In an embodiment, there is also provided a computer terminal device including:

one or more processors;

a memory coupled to the processor for storing one or more programs;

when executed by the one or more processors, cause the one or more processors to implement the YOLOV 3-based face mask detection method as described above.

The processor is used for controlling the overall operation of the computer terminal device so as to complete all or part of the steps of the face mask detection method based on the YOLOV 3. The memory is used to store various types of data to support the operation at the computer terminal device, which data may include, for example, instructions for any application or method operating on the computer terminal device, as well as application-related data. The Memory may be implemented by any type of volatile or non-volatile Memory device or combination thereof, such as Static Random Access Memory (SRAM), Electrically Erasable Programmable Read-Only Memory (EEPROM), Erasable Programmable Read-Only Memory (EPROM), Programmable Read-Only Memory (PROM), Read-Only Memory (ROM), magnetic Memory, flash Memory, magnetic disk, or optical disk.

The computer terminal Device may be implemented by one or more Application Specific 1 integrated circuits (AS 1C), a Digital Signal Processor (DSP), a Digital Signal Processing Device (DSPD), a Programmable Logic Device (PLD), a Field Programmable Gate Array (FPGA), a controller, a microcontroller, a microprocessor, or other electronic components, and is configured to perform the face mask detection method based on yol 3 according to any of the embodiments described above, and achieve technical effects consistent with the above methods.

In an embodiment, a computer readable storage medium is further provided, which includes program instructions, when executed by a processor, to implement the steps of the YOLOV 3-based face mask detection method according to any one of the above embodiments. For example, the computer readable storage medium may be the above memory including program instructions, which are executable by a processor of a computer terminal device to perform the face mask detection method based on YOLOV3 according to any of the above embodiments, and achieve the technical effects consistent with the above methods.

While the foregoing is directed to the preferred embodiment of the present invention, it will be understood by those skilled in the art that various changes and modifications may be made without departing from the spirit and scope of the invention.

Claims

1. A face mask detection method based on YOLOV3 is characterized by comprising the following steps:

2. The YOLOV 3-based face and mask detection method according to claim 1, wherein before inputting the data to be tested into the target YOLOV3 algorithm model, the method further comprises:

3. The YOLOV 3-based face mask detection method according to claim 2, wherein the adjusting the learning rate of the initial YOLOV3 algorithm model comprises: fitting the learning rate by an optimizer using a decay strategy.

4. The YOLOV 3-based face mask detection method according to claim 2, wherein the number of training iteration rounds comprises 270 times.

5. The YOLOV 3-based face and mask detection method according to claim 1, wherein before inputting the data to be tested into the target YOLOV3 algorithm model, the method further comprises:

6. The YOLOV 3-based face mask detection method according to claim 5, wherein the normalization process comprises a Z-score normalization method.

7. The YOLOV 3-based face mask detection method of claim 5, wherein the face image dataset is acquired using image detection or liveness detection.
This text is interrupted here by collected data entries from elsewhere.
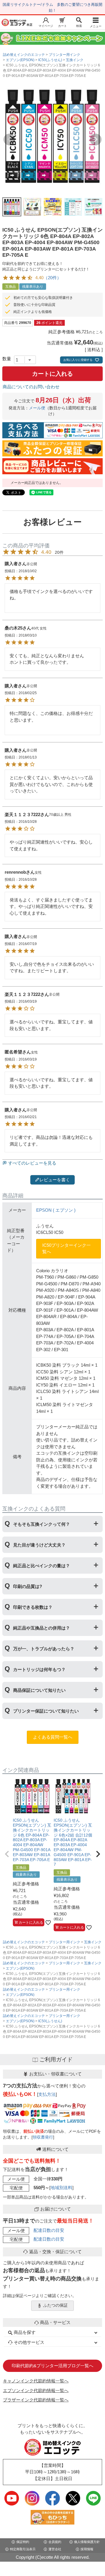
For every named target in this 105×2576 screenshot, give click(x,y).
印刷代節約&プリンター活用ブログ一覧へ (52, 2365)
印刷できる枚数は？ (32, 1607)
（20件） (52, 277)
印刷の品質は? (27, 1586)
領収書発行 (43, 2137)
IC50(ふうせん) (50, 60)
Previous (9, 139)
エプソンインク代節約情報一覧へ (36, 2390)
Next (96, 139)
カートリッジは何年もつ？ (39, 1669)
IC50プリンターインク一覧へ (66, 1248)
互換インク (74, 60)
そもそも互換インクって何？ (41, 1524)
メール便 (37, 408)
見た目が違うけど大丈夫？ (39, 1544)
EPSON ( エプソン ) (56, 1210)
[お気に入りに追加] (48, 1922)
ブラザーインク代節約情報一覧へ (36, 2399)
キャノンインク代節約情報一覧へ (36, 2380)
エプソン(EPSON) (20, 60)
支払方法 (47, 2094)
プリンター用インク (64, 55)
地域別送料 (61, 2187)
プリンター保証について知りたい (46, 1710)
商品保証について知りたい (39, 1690)
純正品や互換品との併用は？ (41, 1627)
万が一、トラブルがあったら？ (43, 1648)
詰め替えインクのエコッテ (24, 55)
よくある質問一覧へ (52, 1736)
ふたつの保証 (55, 2305)
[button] (7, 1854)
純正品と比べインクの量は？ (41, 1565)
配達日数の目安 (49, 2230)
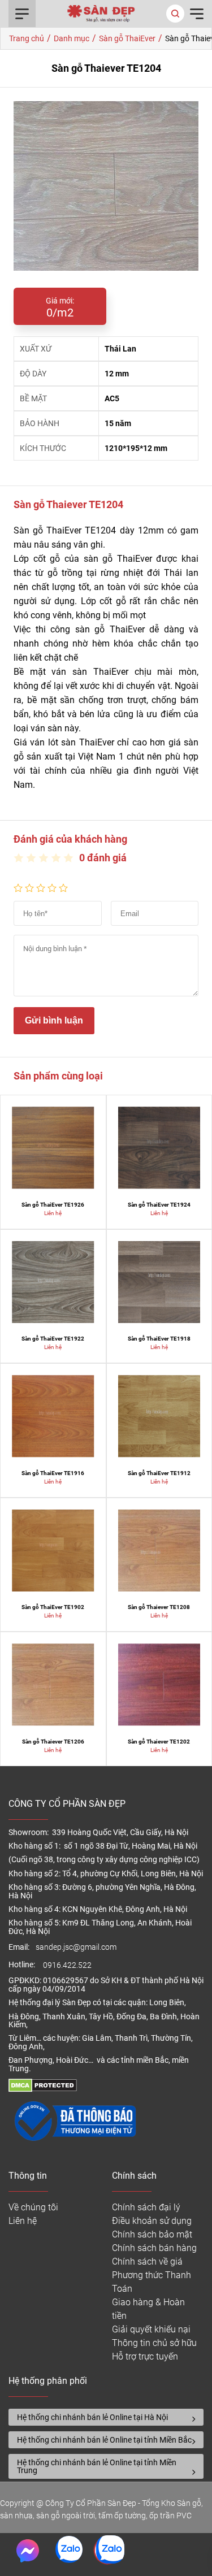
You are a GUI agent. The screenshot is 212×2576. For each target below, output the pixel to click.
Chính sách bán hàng (154, 2248)
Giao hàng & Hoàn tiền (148, 2309)
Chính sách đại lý (146, 2207)
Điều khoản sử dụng (152, 2220)
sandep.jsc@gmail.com (76, 1947)
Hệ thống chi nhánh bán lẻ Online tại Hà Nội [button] (92, 2417)
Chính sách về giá (147, 2261)
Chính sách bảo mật (152, 2234)
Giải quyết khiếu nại (151, 2329)
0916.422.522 (68, 1965)
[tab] (106, 2417)
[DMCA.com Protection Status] (42, 2089)
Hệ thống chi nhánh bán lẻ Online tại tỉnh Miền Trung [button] (96, 2466)
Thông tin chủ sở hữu (154, 2343)
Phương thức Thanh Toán (151, 2282)
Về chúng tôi (33, 2207)
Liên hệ (22, 2220)
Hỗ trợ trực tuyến (145, 2356)
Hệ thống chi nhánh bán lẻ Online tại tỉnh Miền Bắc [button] (104, 2440)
8. A face and mouth mask detection system based on YOLOV3 is characterized by comprising:

9. A computer terminal device, comprising:

one or more processors;

a memory coupled to the processor for storing one or more programs;

when executed by the one or more processors, cause the one or more processors to implement the YOLOV 3-based face mask detection method of any one of claims 1-7.

10. A computer-readable storage medium, on which a computer program is stored, the computer program being executed by a processor to implement the YOLOV 3-based face mask detection method according to any one of claims 1 to 7.